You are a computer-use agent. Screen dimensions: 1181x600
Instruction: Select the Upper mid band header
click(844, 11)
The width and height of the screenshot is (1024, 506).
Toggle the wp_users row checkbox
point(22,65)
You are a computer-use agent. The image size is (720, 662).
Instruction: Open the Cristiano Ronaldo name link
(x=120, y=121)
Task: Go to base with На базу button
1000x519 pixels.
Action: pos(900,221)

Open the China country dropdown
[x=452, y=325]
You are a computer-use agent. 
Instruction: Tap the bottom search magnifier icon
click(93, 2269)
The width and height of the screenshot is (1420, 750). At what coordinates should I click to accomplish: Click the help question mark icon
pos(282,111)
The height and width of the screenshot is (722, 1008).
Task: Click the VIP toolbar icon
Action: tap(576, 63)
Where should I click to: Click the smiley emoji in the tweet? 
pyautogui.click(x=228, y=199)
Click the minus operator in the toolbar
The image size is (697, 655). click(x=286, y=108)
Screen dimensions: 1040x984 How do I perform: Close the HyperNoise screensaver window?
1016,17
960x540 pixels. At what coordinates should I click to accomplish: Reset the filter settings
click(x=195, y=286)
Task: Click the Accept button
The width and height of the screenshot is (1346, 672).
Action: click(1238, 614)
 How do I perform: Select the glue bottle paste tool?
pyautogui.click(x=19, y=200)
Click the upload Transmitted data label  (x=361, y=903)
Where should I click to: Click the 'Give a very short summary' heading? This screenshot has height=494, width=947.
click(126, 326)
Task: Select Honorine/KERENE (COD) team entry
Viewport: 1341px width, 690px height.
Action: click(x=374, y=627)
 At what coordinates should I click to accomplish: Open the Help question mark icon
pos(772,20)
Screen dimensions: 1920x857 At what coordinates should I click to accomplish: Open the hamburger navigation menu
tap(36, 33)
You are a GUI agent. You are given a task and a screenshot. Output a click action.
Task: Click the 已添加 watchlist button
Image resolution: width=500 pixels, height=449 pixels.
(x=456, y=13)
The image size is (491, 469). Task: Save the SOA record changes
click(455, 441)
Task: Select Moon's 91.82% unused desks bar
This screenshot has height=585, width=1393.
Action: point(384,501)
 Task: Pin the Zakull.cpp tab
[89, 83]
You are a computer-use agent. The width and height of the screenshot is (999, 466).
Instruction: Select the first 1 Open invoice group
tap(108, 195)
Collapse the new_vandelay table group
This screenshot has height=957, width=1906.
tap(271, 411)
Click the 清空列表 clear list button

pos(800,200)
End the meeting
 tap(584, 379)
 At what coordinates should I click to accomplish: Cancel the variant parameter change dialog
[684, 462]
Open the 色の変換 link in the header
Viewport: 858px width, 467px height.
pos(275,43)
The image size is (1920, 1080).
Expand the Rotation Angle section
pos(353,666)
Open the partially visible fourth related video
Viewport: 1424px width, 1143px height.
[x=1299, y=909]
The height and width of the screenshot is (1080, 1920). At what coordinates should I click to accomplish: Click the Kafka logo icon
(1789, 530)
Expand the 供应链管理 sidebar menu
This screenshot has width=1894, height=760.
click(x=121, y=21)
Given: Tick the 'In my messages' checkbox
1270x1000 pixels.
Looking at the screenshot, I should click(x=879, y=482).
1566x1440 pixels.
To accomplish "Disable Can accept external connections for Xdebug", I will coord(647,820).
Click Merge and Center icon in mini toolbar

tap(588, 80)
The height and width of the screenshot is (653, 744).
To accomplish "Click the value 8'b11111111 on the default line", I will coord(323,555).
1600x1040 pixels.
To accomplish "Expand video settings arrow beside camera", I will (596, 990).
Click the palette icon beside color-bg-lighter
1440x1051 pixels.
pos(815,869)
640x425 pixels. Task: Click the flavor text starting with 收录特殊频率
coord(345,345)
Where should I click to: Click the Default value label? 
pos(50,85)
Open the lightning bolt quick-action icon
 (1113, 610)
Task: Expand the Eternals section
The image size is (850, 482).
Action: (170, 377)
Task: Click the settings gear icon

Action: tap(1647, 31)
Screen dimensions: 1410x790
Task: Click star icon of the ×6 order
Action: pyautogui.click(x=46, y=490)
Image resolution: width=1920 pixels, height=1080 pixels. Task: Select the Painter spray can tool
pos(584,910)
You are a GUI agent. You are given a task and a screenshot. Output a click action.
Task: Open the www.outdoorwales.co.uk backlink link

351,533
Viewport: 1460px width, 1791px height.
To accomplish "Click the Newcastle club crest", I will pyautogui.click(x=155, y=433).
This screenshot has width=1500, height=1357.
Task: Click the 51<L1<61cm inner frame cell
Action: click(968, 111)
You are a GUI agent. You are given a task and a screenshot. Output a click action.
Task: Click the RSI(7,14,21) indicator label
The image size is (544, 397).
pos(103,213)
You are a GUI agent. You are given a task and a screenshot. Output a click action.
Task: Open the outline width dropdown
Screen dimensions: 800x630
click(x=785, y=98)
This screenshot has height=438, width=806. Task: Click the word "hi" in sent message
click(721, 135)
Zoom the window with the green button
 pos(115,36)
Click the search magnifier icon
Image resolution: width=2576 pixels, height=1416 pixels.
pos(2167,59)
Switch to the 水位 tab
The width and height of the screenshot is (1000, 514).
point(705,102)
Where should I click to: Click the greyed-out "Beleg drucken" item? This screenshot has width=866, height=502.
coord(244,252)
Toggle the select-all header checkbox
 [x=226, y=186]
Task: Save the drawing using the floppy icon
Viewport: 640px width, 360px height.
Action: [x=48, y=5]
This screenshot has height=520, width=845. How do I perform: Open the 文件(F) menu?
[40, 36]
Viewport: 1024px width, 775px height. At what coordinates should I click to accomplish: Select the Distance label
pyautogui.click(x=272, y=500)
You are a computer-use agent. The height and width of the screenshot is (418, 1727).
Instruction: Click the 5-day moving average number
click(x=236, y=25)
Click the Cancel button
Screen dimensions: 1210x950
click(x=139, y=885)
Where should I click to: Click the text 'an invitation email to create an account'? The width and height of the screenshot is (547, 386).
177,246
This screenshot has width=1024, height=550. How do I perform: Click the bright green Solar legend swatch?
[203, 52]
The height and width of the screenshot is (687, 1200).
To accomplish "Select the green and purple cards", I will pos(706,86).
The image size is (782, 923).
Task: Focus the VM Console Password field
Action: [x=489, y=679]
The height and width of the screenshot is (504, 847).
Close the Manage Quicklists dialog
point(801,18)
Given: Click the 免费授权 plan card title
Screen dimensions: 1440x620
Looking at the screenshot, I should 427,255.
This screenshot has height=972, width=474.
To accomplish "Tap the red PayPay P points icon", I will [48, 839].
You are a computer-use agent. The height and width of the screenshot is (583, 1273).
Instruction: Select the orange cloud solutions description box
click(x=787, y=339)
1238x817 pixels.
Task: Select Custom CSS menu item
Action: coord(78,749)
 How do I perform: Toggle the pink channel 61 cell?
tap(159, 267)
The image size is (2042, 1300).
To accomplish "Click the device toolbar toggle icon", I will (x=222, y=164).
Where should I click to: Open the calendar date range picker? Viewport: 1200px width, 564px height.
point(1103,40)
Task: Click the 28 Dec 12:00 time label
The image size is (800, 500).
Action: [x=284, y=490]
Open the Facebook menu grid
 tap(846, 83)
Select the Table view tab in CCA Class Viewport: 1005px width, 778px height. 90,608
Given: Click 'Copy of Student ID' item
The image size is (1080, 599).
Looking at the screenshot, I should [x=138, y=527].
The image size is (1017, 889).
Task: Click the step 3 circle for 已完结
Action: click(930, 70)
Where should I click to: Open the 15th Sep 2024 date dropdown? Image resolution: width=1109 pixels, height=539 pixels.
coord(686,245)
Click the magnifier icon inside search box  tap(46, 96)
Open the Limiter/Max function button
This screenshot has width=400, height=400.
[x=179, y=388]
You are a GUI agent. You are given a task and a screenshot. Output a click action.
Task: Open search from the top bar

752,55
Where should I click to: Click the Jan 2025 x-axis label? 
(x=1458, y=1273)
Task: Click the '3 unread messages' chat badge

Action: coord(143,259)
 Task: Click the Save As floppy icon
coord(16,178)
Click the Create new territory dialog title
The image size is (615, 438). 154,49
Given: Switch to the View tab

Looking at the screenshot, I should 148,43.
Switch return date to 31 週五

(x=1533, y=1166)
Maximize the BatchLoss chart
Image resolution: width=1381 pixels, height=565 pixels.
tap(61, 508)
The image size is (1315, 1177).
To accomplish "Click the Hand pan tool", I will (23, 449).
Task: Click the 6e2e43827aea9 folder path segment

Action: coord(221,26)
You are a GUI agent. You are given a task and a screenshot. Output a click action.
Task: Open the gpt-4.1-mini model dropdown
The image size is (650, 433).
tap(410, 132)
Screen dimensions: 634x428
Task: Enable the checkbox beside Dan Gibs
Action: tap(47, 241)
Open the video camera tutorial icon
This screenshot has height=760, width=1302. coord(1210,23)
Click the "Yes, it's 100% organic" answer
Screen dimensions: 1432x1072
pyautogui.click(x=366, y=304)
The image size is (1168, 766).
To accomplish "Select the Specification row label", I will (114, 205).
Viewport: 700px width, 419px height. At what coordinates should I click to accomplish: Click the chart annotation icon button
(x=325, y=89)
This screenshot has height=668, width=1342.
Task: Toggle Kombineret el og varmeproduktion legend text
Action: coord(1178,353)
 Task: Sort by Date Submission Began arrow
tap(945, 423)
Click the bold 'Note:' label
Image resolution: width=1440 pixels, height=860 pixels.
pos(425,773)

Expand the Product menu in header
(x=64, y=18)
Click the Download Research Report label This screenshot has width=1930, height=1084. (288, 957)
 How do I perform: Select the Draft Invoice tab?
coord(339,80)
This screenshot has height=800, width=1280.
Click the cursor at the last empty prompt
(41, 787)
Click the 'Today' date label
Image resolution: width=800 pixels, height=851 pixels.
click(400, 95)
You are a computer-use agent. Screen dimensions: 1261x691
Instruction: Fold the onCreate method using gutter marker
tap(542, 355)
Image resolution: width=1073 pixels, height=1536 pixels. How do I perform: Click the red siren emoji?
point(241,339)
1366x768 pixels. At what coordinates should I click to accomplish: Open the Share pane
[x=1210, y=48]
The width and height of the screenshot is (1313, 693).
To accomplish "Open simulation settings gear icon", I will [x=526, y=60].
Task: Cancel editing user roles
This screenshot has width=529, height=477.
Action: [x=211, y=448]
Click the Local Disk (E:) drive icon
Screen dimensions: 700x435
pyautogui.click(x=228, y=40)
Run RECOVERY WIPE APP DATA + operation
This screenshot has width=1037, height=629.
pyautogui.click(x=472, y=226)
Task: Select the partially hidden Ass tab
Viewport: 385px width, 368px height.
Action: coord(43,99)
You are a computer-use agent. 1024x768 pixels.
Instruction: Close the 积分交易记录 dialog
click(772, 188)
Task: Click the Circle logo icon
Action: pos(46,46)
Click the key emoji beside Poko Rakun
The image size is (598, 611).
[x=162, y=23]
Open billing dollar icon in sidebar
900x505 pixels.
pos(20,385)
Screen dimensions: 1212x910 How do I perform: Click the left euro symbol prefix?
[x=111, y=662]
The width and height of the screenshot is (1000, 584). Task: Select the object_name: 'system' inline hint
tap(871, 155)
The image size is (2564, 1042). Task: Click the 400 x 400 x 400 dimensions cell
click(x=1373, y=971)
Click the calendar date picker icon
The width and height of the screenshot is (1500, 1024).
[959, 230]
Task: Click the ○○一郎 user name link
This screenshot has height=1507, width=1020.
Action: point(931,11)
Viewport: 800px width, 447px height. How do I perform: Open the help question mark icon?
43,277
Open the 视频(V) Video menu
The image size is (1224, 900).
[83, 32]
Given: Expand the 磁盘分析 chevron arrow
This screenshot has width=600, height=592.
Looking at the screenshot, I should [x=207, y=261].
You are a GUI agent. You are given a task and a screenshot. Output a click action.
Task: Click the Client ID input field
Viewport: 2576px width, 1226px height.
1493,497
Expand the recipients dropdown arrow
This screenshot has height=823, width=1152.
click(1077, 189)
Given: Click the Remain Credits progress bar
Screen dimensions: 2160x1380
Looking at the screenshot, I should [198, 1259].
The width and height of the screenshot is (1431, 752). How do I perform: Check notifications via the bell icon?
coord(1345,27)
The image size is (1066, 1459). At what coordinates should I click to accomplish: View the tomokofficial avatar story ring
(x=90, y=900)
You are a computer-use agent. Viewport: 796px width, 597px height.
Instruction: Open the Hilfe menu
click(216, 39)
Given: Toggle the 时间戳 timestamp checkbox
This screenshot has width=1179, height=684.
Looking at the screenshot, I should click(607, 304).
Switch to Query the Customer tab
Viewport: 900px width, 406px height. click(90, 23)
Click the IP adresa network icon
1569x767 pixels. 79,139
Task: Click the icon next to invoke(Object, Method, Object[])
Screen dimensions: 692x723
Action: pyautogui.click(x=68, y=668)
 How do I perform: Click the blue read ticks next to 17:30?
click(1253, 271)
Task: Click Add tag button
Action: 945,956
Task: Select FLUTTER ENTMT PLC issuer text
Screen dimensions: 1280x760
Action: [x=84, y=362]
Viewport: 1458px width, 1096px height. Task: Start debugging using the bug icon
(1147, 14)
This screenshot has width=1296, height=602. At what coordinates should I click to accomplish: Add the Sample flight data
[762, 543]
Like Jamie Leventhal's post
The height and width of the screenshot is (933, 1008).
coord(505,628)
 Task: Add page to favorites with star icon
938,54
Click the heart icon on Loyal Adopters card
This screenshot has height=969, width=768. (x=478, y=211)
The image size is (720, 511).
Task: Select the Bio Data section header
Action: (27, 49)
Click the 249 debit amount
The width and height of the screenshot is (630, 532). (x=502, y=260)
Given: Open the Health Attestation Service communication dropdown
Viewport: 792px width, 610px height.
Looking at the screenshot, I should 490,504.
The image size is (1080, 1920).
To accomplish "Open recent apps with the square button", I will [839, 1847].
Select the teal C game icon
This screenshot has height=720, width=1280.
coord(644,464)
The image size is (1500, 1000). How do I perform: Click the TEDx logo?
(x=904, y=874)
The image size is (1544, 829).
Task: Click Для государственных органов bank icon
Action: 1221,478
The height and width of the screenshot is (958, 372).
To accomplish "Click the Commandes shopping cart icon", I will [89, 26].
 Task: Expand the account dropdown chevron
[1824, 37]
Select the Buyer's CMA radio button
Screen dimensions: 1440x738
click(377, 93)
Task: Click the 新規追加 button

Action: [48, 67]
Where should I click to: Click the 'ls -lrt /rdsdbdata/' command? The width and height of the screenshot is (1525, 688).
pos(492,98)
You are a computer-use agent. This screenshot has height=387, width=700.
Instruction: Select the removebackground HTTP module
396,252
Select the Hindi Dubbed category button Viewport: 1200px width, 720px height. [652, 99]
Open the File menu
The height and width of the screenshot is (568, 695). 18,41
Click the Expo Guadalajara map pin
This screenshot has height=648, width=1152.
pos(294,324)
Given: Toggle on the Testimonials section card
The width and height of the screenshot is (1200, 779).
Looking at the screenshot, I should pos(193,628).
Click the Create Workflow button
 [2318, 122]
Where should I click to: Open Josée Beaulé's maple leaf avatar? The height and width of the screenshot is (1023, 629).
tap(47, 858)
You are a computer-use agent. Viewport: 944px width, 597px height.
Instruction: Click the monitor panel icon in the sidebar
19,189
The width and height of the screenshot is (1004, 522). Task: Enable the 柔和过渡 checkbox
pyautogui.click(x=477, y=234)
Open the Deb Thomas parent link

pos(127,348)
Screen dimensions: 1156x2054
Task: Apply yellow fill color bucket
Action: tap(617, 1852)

──────

#### WHAT TO DO:
The word "partially" appears in some lines of the data. Copy every one of those lines.

#### ANSWER BOX:
Open the partially visible fourth related video
Task: Select the partially hidden Ass tab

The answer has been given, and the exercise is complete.